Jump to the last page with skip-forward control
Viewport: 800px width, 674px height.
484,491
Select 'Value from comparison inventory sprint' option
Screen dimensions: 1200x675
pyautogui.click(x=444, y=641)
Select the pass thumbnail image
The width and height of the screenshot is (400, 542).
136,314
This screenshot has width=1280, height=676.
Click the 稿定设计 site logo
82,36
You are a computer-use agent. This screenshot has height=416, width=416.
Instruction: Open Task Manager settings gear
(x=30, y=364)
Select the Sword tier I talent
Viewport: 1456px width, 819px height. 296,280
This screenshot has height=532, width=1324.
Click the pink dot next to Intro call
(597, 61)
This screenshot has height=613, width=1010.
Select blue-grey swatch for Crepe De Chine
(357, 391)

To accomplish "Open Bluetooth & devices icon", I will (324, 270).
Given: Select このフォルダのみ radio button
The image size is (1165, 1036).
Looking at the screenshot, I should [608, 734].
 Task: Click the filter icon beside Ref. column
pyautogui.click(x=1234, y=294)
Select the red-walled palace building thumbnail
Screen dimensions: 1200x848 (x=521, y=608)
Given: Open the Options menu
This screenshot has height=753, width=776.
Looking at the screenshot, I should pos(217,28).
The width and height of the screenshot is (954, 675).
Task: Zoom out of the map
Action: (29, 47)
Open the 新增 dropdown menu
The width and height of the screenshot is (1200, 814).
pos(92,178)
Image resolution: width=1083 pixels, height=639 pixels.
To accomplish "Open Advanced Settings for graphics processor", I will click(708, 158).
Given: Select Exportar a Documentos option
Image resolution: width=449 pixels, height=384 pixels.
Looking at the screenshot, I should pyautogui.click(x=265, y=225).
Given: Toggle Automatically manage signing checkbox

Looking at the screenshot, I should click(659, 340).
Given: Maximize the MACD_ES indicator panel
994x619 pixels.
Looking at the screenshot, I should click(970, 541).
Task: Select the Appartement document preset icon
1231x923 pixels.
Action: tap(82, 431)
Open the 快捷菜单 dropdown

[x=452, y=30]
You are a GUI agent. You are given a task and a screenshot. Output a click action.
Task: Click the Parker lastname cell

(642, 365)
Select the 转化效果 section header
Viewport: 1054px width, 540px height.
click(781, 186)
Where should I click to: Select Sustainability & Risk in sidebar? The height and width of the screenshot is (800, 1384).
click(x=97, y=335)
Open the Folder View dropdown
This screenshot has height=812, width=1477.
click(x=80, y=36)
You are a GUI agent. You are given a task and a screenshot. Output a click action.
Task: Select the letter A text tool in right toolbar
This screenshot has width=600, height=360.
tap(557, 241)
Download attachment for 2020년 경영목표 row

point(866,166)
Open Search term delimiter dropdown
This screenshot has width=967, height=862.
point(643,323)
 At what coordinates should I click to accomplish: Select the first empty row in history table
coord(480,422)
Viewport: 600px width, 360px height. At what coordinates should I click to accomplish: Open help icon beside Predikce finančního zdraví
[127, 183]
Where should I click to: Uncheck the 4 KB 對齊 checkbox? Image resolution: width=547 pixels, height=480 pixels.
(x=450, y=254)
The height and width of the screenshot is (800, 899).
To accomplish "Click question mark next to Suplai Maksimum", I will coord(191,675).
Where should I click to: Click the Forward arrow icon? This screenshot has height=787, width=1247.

Task objective: Each record must be returned in full and exactly.

Solved problem:
Jump to the last page with skip-forward control
Viewport: 800px width, 674px height.
484,491
Select 'Value from comparison inventory sprint' option
Screen dimensions: 1200x675
pyautogui.click(x=444, y=641)
Select the pass thumbnail image
The width and height of the screenshot is (400, 542).
136,314
This screenshot has width=1280, height=676.
Click the 稿定设计 site logo
82,36
You are a computer-use agent. This screenshot has height=416, width=416.
Instruction: Open Task Manager settings gear
(x=30, y=364)
Select the Sword tier I talent
Viewport: 1456px width, 819px height. 296,280
This screenshot has height=532, width=1324.
Click the pink dot next to Intro call
(597, 61)
This screenshot has height=613, width=1010.
Select blue-grey swatch for Crepe De Chine
(357, 391)

To accomplish "Open Bluetooth & devices icon", I will (324, 270).
Given: Select このフォルダのみ radio button
The image size is (1165, 1036).
Looking at the screenshot, I should [608, 734].
 Task: Click the filter icon beside Ref. column
pyautogui.click(x=1234, y=294)
Select the red-walled palace building thumbnail
Screen dimensions: 1200x848 (x=521, y=608)
Given: Open the Options menu
This screenshot has height=753, width=776.
Looking at the screenshot, I should pos(217,28).
The width and height of the screenshot is (954, 675).
Task: Zoom out of the map
Action: (29, 47)
Open the 新增 dropdown menu
The width and height of the screenshot is (1200, 814).
pos(92,178)
Image resolution: width=1083 pixels, height=639 pixels.
To accomplish "Open Advanced Settings for graphics processor", I will click(708, 158).
Given: Select Exportar a Documentos option
Image resolution: width=449 pixels, height=384 pixels.
Looking at the screenshot, I should pyautogui.click(x=265, y=225).
Given: Toggle Automatically manage signing checkbox

Looking at the screenshot, I should click(659, 340).
Given: Maximize the MACD_ES indicator panel
994x619 pixels.
Looking at the screenshot, I should click(970, 541).
Task: Select the Appartement document preset icon
1231x923 pixels.
Action: tap(82, 431)
Open the 快捷菜单 dropdown

[x=452, y=30]
You are a GUI agent. You are given a task and a screenshot. Output a click action.
Task: Click the Parker lastname cell

(642, 365)
Select the 转化效果 section header
Viewport: 1054px width, 540px height.
click(781, 186)
Where should I click to: Select Sustainability & Risk in sidebar? The height and width of the screenshot is (800, 1384).
click(x=97, y=335)
Open the Folder View dropdown
This screenshot has height=812, width=1477.
click(x=80, y=36)
You are a GUI agent. You are given a task and a screenshot. Output a click action.
Task: Select the letter A text tool in right toolbar
This screenshot has width=600, height=360.
tap(557, 241)
Download attachment for 2020년 경영목표 row

point(866,166)
Open Search term delimiter dropdown
This screenshot has width=967, height=862.
point(643,323)
 At what coordinates should I click to accomplish: Select the first empty row in history table
coord(480,422)
Viewport: 600px width, 360px height. At what coordinates should I click to accomplish: Open help icon beside Predikce finančního zdraví
[127, 183]
Where should I click to: Uncheck the 4 KB 對齊 checkbox? Image resolution: width=547 pixels, height=480 pixels.
(x=450, y=254)
The height and width of the screenshot is (800, 899).
To accomplish "Click question mark next to Suplai Maksimum", I will coord(191,675).
Where should I click to: Click the Forward arrow icon? This screenshot has height=787, width=1247.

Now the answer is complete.